Slaughtered Vomit Dolls
Genre: Expérimental , Trash
Année: 2005
Pays d'origine: Canada / Etats-Unis
Réalisateur: Lucifer Valentine
Casting:
Ameara Lavey, Pig Lizzy, Maja Lee, Princess Pam, Miss Pussy Pants, Allen Nasty, Hank Skinny...
 

Une prostituée signe un pacte avec le diable...
Lucifer Valentine est originaire d'Afrique Du Sud. Satanique et scarificateur à ses heures, il s'habille de costumes Hugo Boss et aime "l'absinthe, l'inceste et la torture". Il partage sa vie avec sa soeur cadette aveugle, qui à l'occasion est aussi sa compagne avec qui il pratique une sexualité épanouie dans laquelle elle lui vomit copieusement sur le corps. Oui, Lucifer Valentine est emetophile (sexuellement attiré par le vomit / l'acte de vomir). C'est lorsqu'une jeune actrice porno s'installe chez lui qu'il décide de faire un film...
----
__Objectifs__.
- A) Extrayez de la fiche du film le passage compris entre "Slaughtered Vomit Dolls" et "avec le diable...", ces deux bornes incluses.
- B) Pour chacune de ces affirmations, répondez par oui ou par non selon la fiche du film et citez mot pour mot les mots qui tranchent : (i) le film date de 2005 ; (ii) Lucifer Valentine est originaire du Canada ; (iii) la sœur de Lucifer Valentine est plus âgée que lui.
Les items ne sont pas nécessaires ici.
----
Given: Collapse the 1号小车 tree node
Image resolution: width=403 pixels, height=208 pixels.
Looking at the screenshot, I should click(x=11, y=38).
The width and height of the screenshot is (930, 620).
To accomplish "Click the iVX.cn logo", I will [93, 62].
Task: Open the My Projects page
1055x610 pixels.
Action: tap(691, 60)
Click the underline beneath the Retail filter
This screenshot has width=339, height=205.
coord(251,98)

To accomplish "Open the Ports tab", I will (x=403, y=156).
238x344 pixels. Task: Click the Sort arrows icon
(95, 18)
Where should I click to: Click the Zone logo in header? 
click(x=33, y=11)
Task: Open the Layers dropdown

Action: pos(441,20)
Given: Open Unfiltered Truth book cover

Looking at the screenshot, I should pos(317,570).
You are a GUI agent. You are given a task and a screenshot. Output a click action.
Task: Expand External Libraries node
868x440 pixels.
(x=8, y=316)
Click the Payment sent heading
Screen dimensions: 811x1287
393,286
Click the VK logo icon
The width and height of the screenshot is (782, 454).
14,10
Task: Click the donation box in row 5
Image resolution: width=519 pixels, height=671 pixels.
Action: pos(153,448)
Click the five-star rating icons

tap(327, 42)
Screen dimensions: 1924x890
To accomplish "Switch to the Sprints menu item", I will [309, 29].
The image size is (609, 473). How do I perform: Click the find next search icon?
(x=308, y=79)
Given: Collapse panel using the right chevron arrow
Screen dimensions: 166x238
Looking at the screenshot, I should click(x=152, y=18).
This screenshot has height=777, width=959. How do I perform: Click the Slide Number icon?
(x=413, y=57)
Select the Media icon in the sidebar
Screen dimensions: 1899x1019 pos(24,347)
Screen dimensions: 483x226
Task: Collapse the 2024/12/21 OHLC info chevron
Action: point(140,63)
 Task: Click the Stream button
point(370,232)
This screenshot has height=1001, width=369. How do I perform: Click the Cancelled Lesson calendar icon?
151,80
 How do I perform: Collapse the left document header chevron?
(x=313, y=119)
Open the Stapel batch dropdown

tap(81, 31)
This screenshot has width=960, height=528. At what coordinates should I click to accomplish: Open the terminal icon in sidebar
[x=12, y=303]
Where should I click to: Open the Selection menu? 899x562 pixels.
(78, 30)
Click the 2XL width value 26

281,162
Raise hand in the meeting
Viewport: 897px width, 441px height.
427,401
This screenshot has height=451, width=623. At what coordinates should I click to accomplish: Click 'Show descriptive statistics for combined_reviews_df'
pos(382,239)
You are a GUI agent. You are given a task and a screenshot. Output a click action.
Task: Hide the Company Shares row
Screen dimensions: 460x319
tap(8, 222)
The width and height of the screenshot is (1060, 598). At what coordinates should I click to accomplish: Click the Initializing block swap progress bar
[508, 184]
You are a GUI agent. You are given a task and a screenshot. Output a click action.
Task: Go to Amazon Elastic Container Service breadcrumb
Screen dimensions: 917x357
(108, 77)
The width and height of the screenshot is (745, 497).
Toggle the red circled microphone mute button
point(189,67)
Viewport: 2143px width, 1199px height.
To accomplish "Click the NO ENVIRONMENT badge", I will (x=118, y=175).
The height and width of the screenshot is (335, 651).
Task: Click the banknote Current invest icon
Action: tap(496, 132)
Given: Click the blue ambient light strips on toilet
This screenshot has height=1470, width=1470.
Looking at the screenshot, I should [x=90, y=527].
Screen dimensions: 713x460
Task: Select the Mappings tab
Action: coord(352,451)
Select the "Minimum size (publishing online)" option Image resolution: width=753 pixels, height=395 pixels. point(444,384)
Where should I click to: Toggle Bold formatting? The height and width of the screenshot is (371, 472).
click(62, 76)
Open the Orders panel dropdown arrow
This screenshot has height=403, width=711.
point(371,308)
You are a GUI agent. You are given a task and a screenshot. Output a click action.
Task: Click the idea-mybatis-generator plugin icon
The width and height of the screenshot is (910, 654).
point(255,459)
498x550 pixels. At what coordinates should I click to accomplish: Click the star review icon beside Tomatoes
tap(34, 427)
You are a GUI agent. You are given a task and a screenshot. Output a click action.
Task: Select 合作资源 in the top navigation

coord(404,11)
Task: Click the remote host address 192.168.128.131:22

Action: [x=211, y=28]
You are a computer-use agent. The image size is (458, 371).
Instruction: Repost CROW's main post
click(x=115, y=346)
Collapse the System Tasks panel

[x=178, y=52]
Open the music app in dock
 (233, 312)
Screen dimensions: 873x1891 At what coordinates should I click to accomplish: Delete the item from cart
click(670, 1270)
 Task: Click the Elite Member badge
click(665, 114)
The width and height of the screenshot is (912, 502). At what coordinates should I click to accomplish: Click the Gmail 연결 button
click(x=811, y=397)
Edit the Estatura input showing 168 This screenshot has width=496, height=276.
----
__Solutions__.
- A)
Slaughtered Vomit Dolls
Genre: Expérimental , Trash
Année: 2005
Pays d'origine: Canada / Etats-Unis
Réalisateur: Lucifer Valentine
Casting:
Ameara Lavey, Pig Lizzy, Maja Lee, Princess Pam, Miss Pussy Pants, Allen Nasty, Hank Skinny...
 

Une prostituée signe un pacte avec le diable...

- B)
(i) Oui : « Année: 2005 ».
(ii) Non : « Lucifer Valentine est originaire d'Afrique Du Sud ».
(iii) Non : « sa soeur cadette aveugle ».